Богородцев, шаркая ногам, преодолел несколько шагов и осторожно плюхнулся в кресло. Неудивительно, что Ниночка его не узнала. Те, кто видел его только по телевизору, вряд ли нашли бы сейчас много общего между блиставшим на телеэкране вершителем судеб и этой полуживой развалиной, тяжело осевшей в кресле.
— Я пришел с белым флагом. — Богородцев произнес это тихо, но четко выговаривая слова.
Иван слегка опешил:
— Вы хотите попробовать договориться?
— Нет, я капитулирую, — ответил Богородцев и добавил: — Я проиграл.
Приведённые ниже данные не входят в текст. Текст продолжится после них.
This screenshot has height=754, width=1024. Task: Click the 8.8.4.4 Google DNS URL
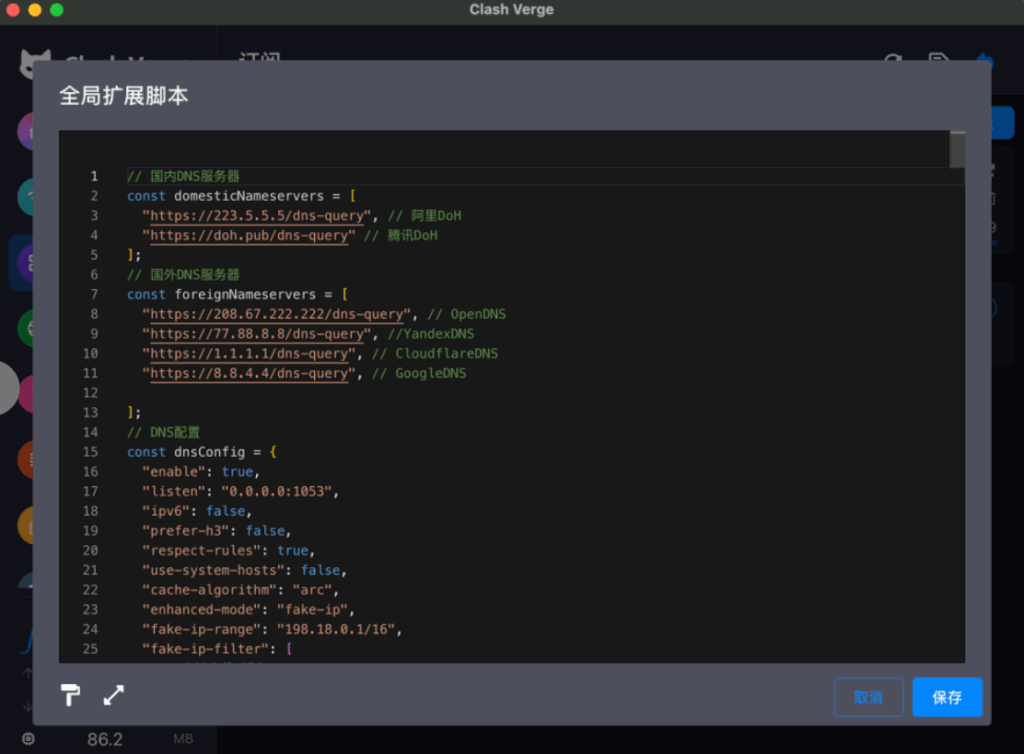pos(250,373)
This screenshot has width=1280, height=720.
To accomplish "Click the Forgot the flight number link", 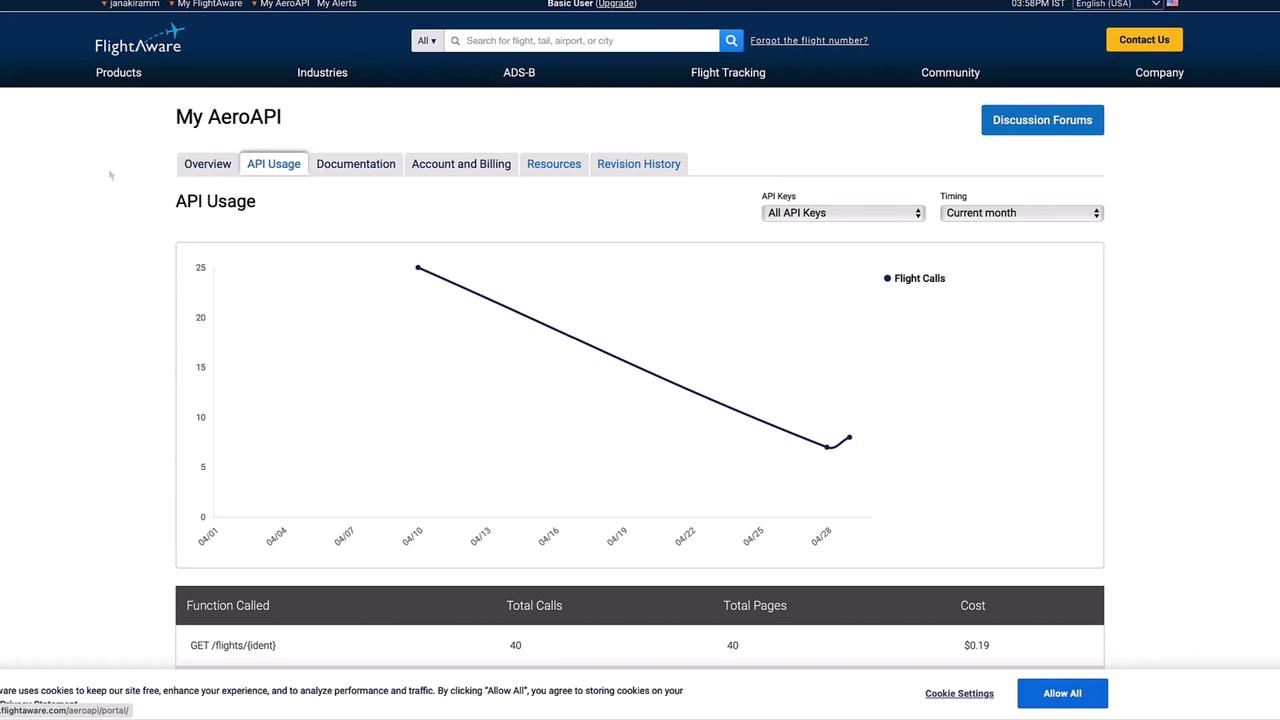I will point(809,41).
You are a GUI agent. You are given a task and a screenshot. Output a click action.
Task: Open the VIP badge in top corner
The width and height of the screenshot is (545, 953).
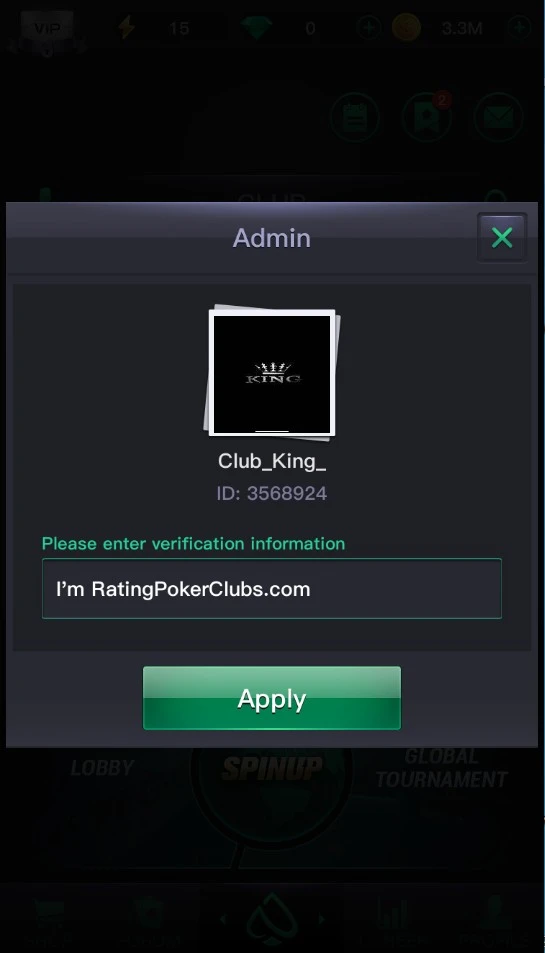click(47, 30)
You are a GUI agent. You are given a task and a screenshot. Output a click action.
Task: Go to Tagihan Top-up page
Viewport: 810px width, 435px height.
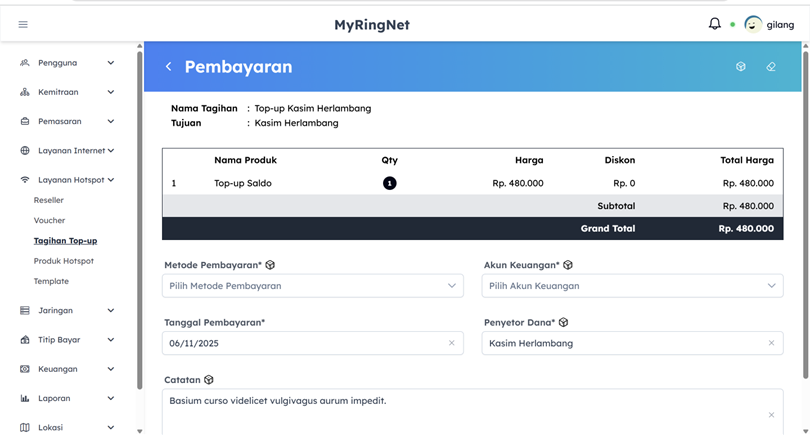coord(65,241)
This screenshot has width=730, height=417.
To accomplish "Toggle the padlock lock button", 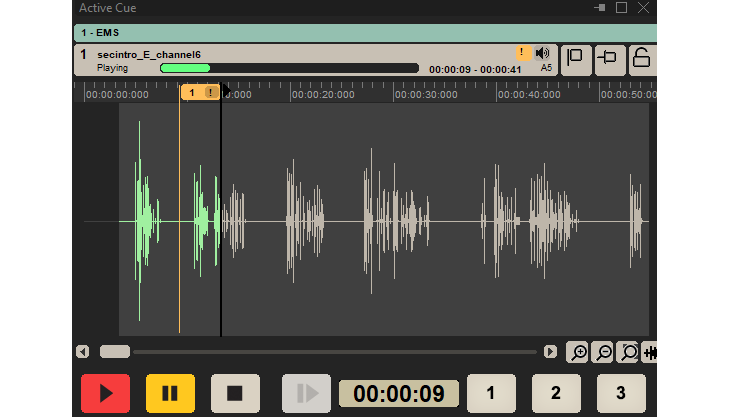I will tap(641, 59).
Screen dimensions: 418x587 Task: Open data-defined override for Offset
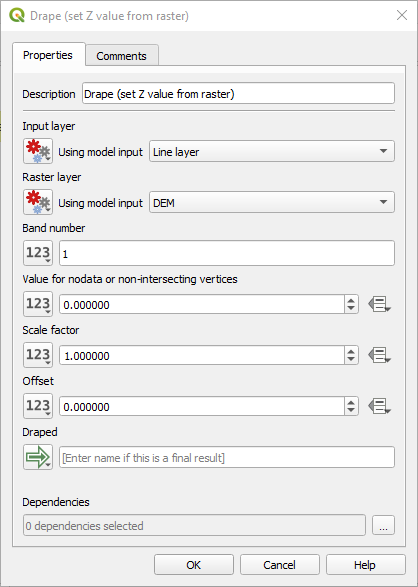(x=379, y=406)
Иван подошел к шкафчику и достал с верхней полки небольшую деревянную бутылочку, вырезанную из березы. Набрав ложку содержимого, настоянного на меду, он осторожно протянул ее гостю:
— Выпейте.
Богородцев посмотрел на ложку так, будто она была наполнена ядом, но вдруг обмяк и равнодушно сунул ее в рот. Минуту спустя он выпрямился и удивленно воззрился на Ивана. Богородцев хотел задать какой-то вопрос, но удержался. Иван, наблюдавший за его реакцией, сказал:
— Прекрасно, теперь мы можем поговорить. Что означает ваше заявление?
Богородцев сунул руку во внутренний карман и, вытащив пачку листков, исписанных от руки, протянул их Ивану:
— Думал, что мне будет трудно говорить.
Иван взял листки и вернулся за стол к лампе. Прочитав, Иван аккуратно положил их на стол и подошел к Богородцеву. Он с нескрываемым интересом смотрел на гостя.
— Вы действительно потрясающий человек, Константин Алексеевич. Скажу честно, нам бы пришлось очень нелегко, если бы вы запустили в действие все, о чем я только что прочитал.